---------- Document passage ----------
Certainly, understand the concern, but not as big of a deal breaker for me.  Often my trucks get painted or weathered.  From what I can tell this is exactly the same material used by Kadee in their other scale trucks, personal experience with HO (1/87) and "G" (1/29).

So the more interesting point is that these O Scale trucks are approx. the same price as the 1/29 counterparts.   Call me crazy but I would say the 1/29 trucks have quite a bit more material. 

Last edited by Mike DeBerg

The several pairs I have received are flat black and look better than in the pictures above.  Look great under my older Atlas and roll quite well as far as I can tell.  I think the Kadee trucks are far more realistic looking than most other trucks IMHO and have vastly better detail than the Athearn trucks which were tooled in the 1950's.  The Athearn trucks still look fine from a little distance but their cost plus the Intermountain metal wheel-sets aren't all that much cheaper.
---------- Information shown ----------
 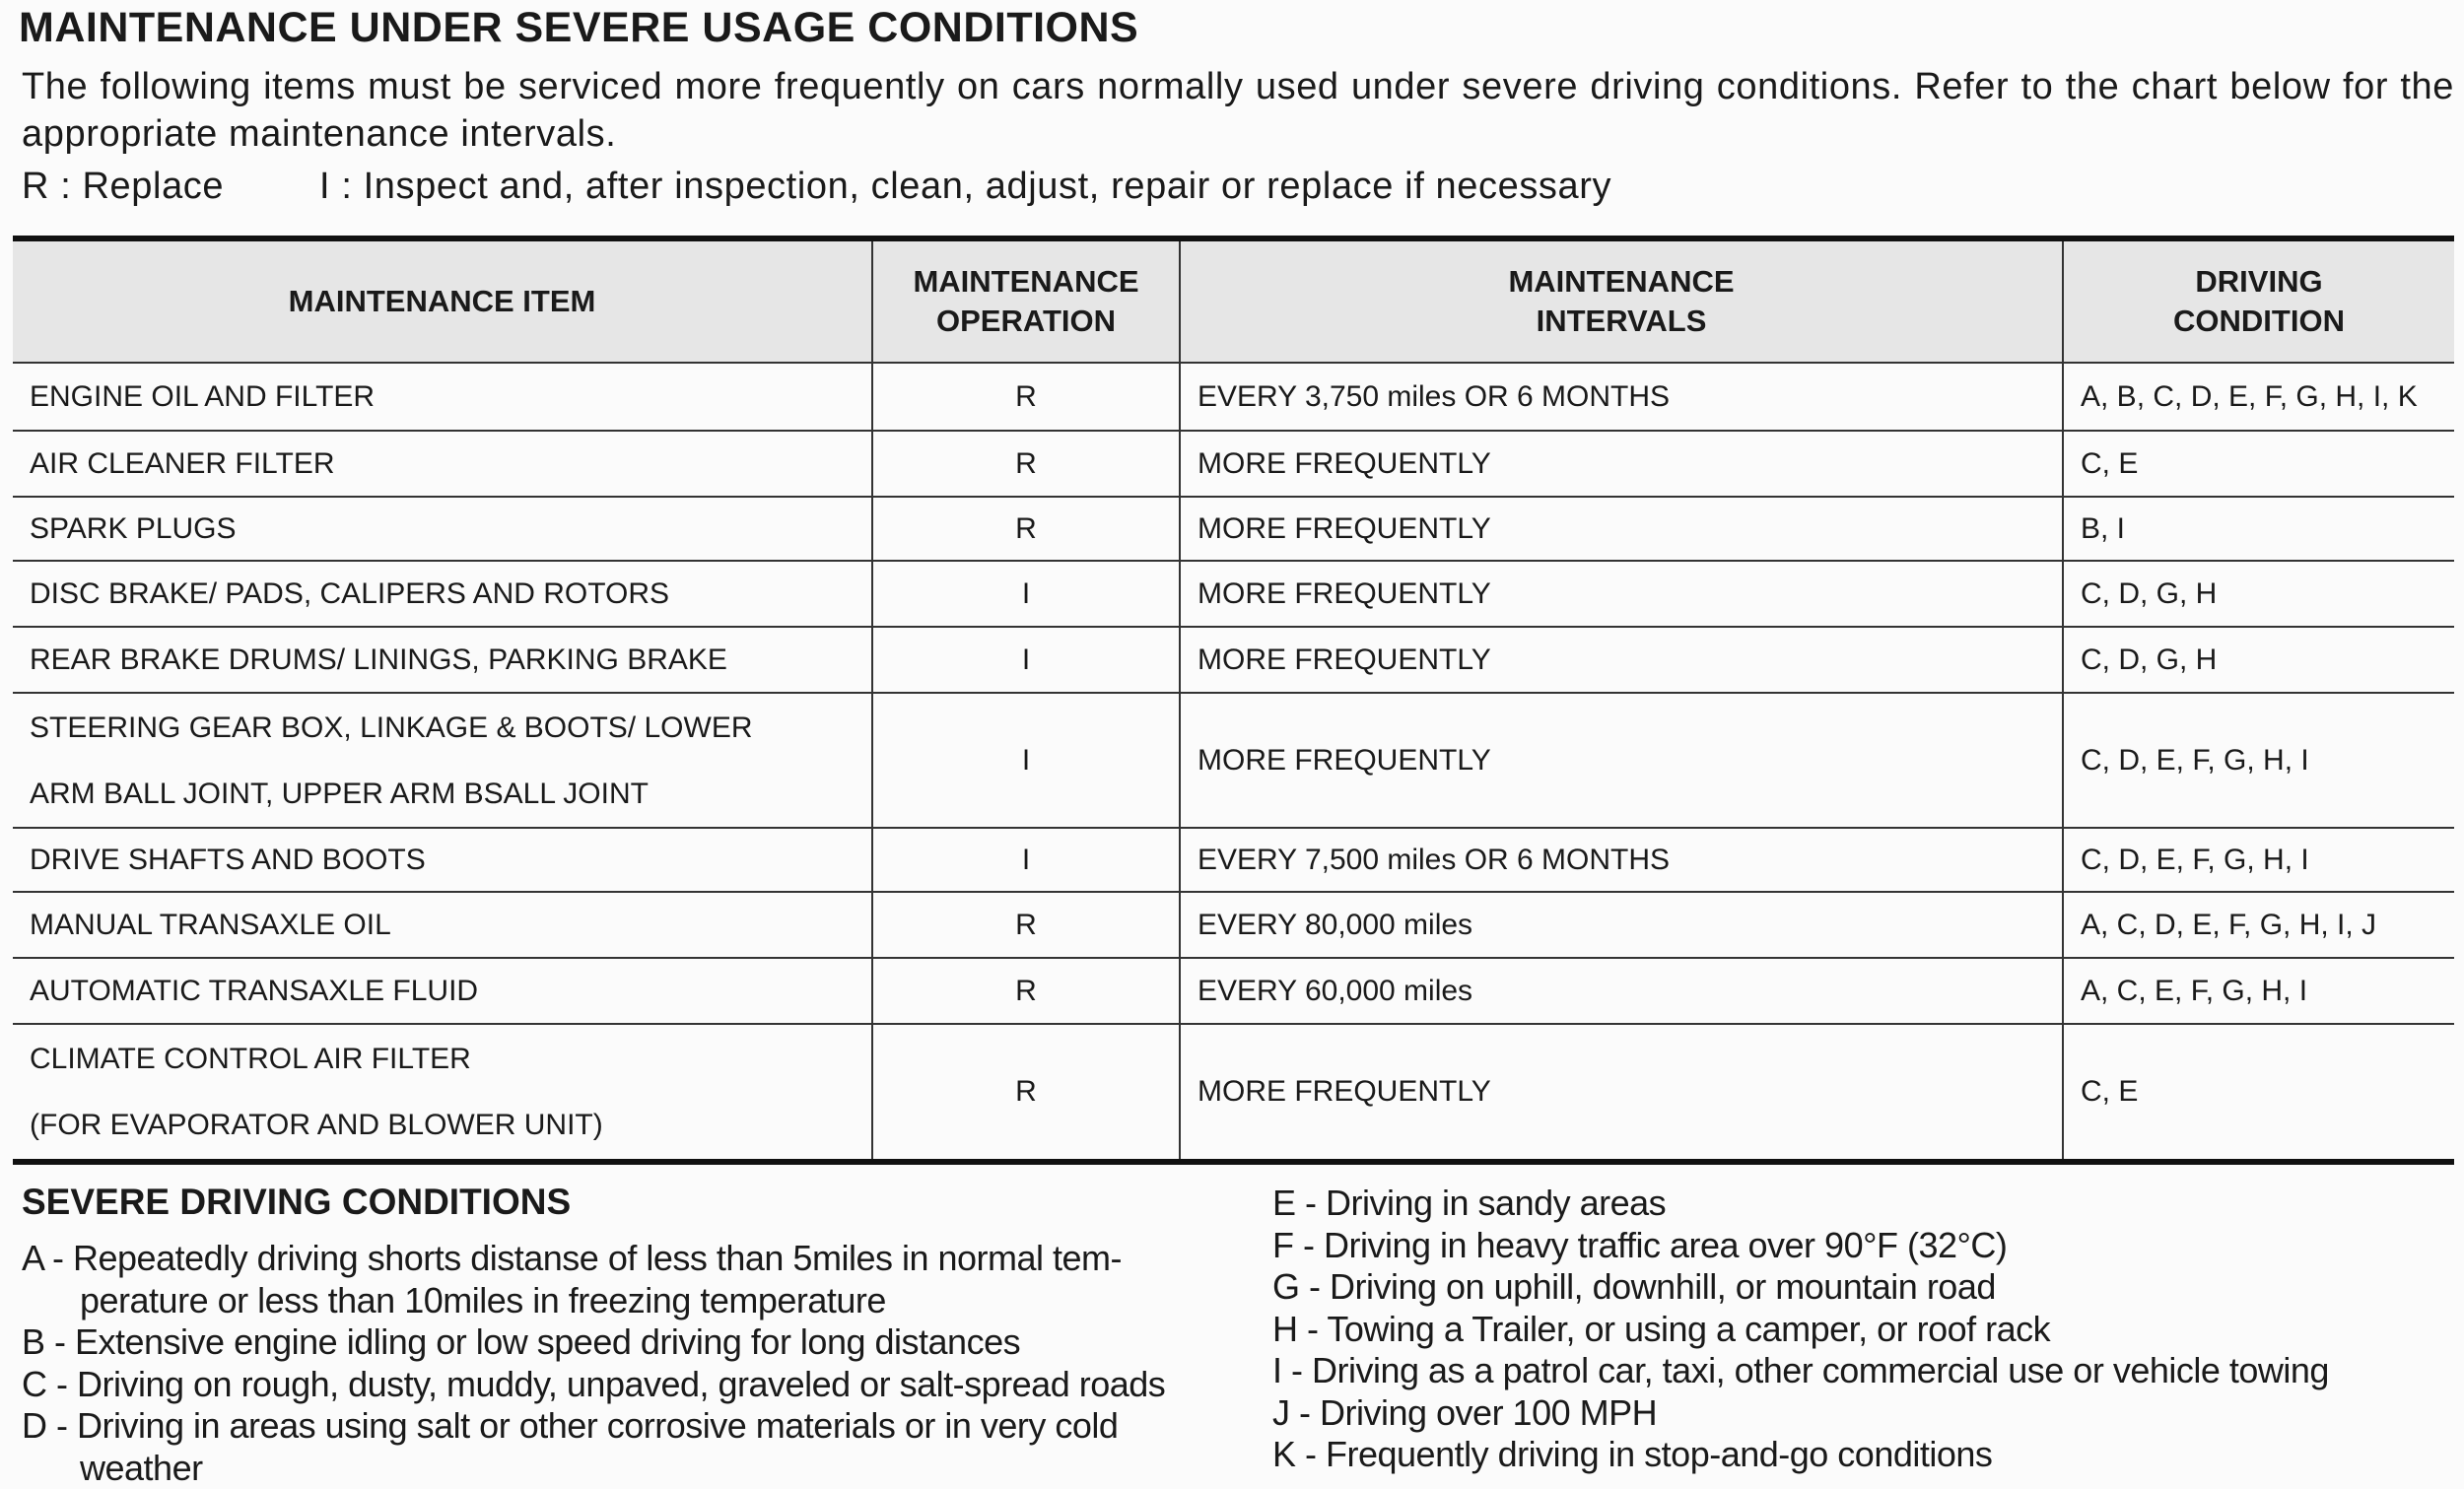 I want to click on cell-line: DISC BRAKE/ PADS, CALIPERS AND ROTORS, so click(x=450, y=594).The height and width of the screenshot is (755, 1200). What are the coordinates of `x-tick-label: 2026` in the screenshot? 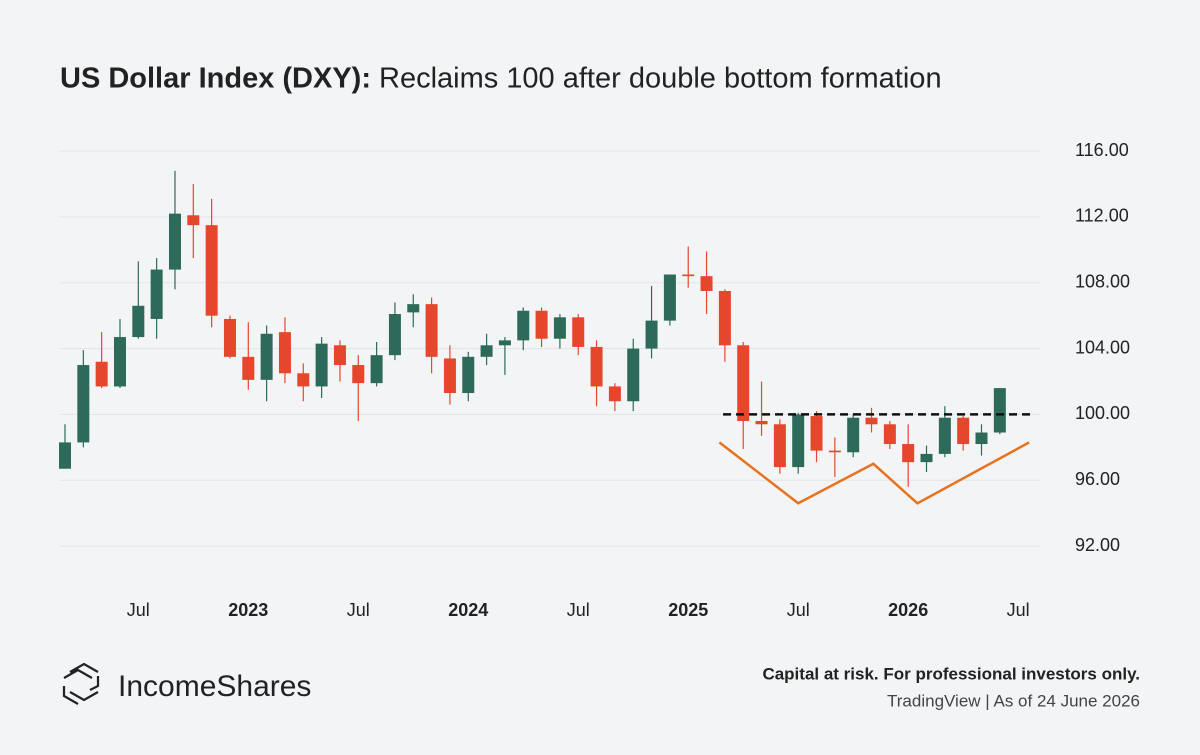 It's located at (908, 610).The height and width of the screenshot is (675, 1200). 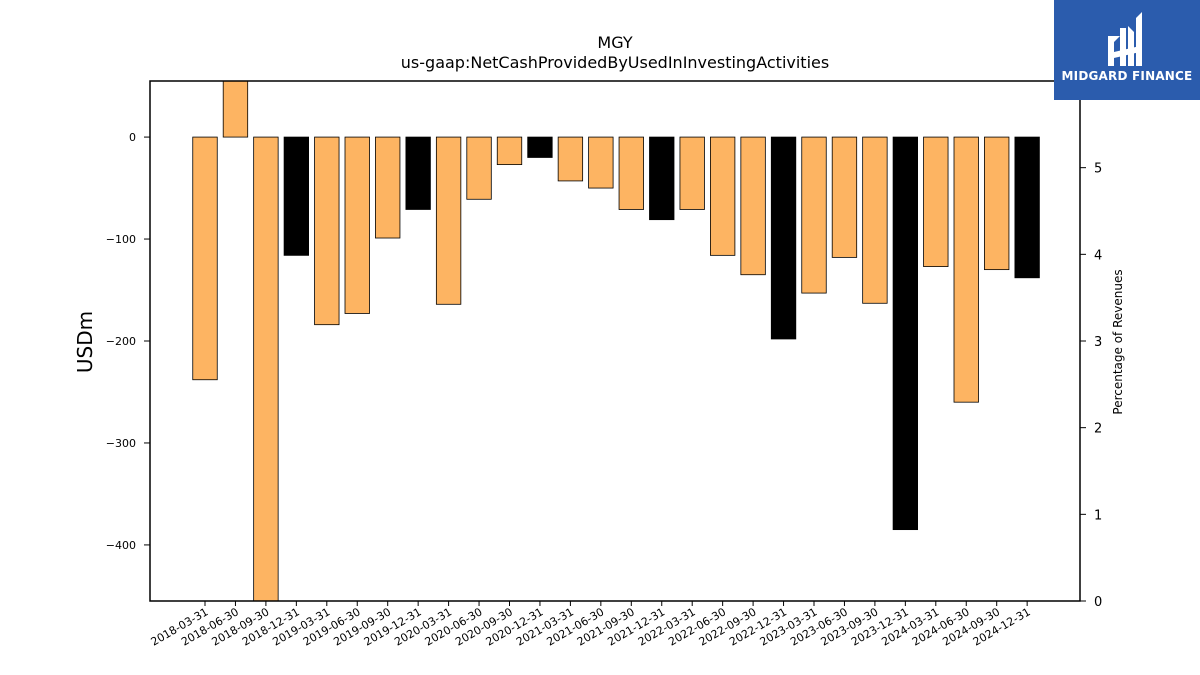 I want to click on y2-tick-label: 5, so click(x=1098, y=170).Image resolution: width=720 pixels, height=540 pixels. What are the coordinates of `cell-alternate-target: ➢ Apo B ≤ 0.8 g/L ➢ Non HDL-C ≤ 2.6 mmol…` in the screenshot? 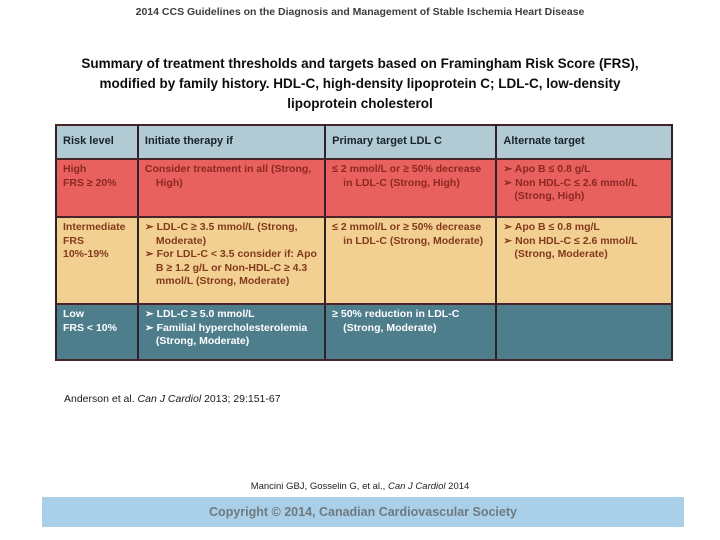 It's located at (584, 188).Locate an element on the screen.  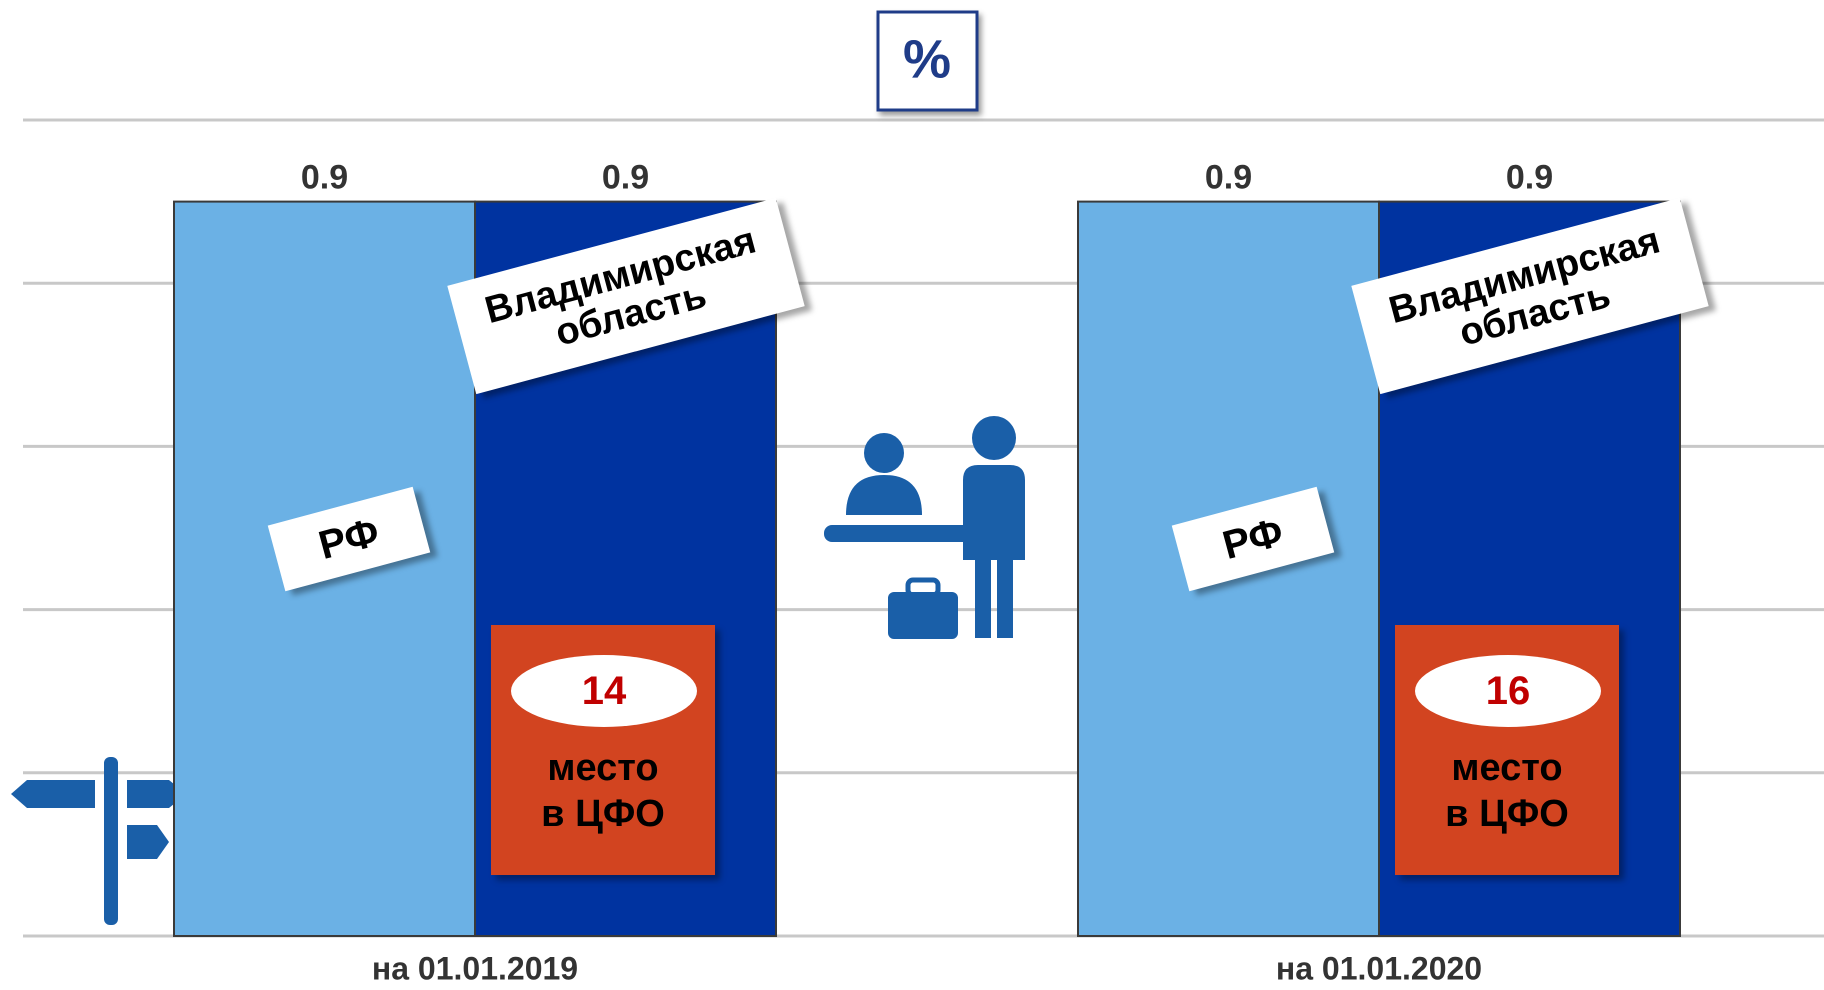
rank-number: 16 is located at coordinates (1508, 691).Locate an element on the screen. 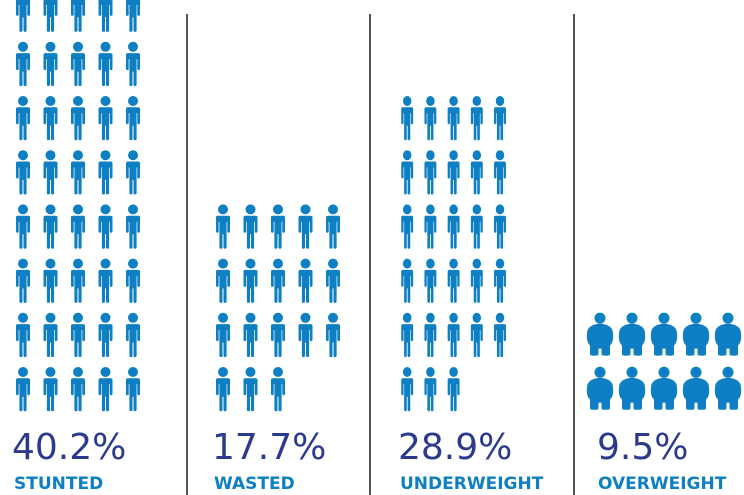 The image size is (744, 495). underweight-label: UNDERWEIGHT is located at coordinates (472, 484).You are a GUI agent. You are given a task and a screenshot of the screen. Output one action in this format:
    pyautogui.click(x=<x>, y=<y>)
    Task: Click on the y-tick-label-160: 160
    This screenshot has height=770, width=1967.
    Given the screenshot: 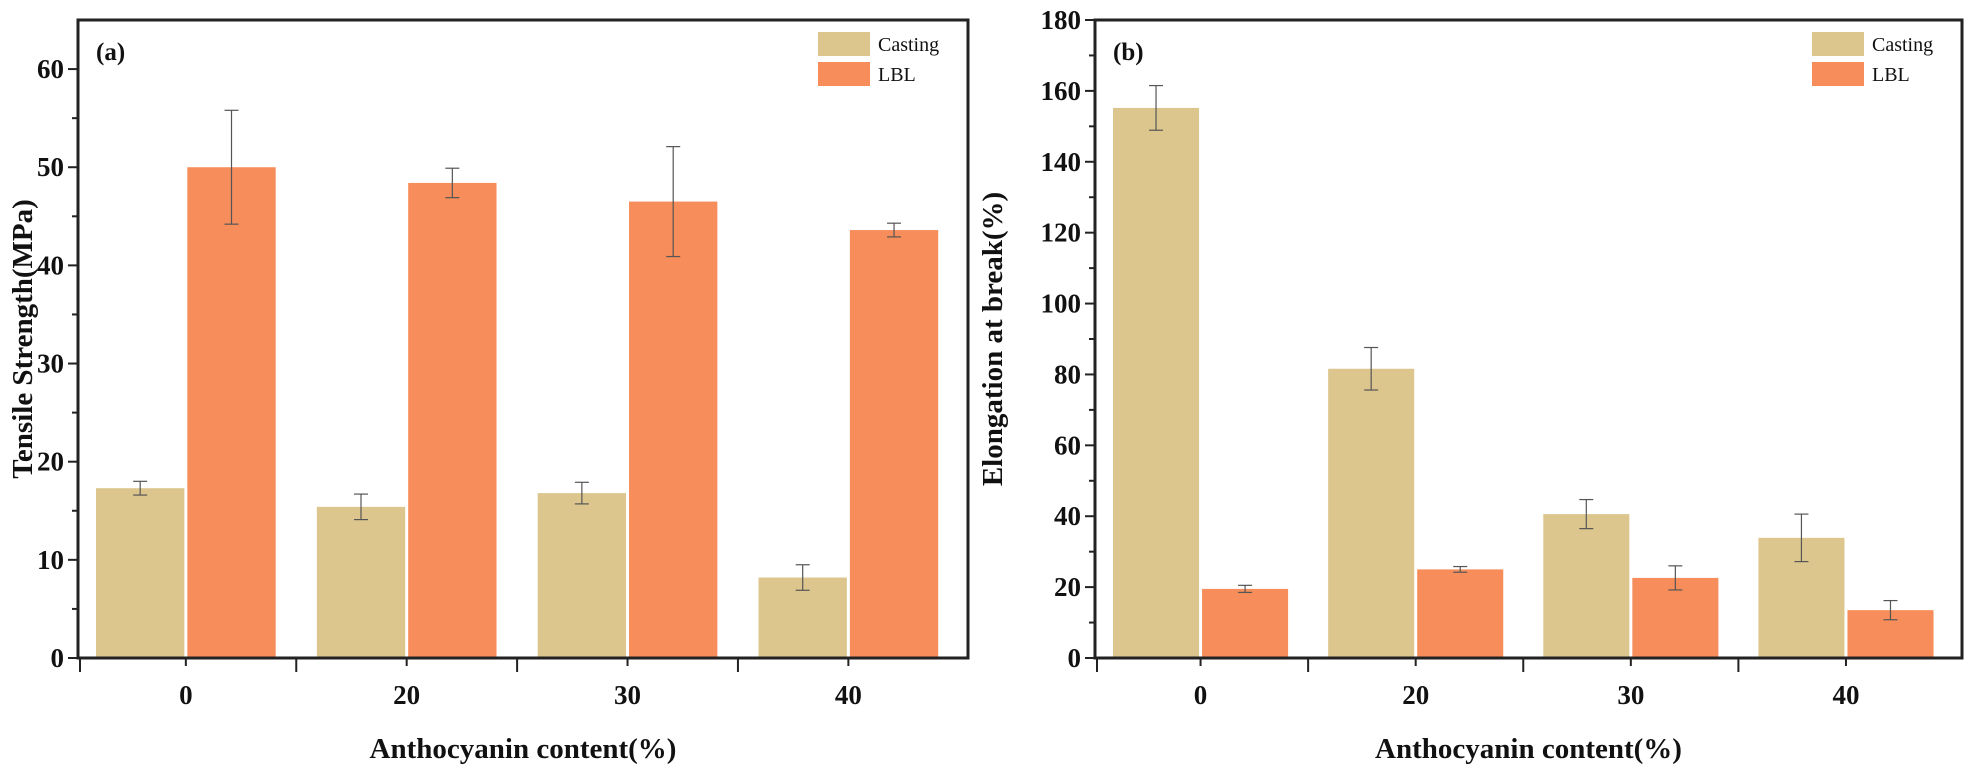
----------
* Job item: List every brand or manufacturer name that appears in the passage about model train trucks above.

* Task result: Kadee, Atlas, Athearn, Intermountain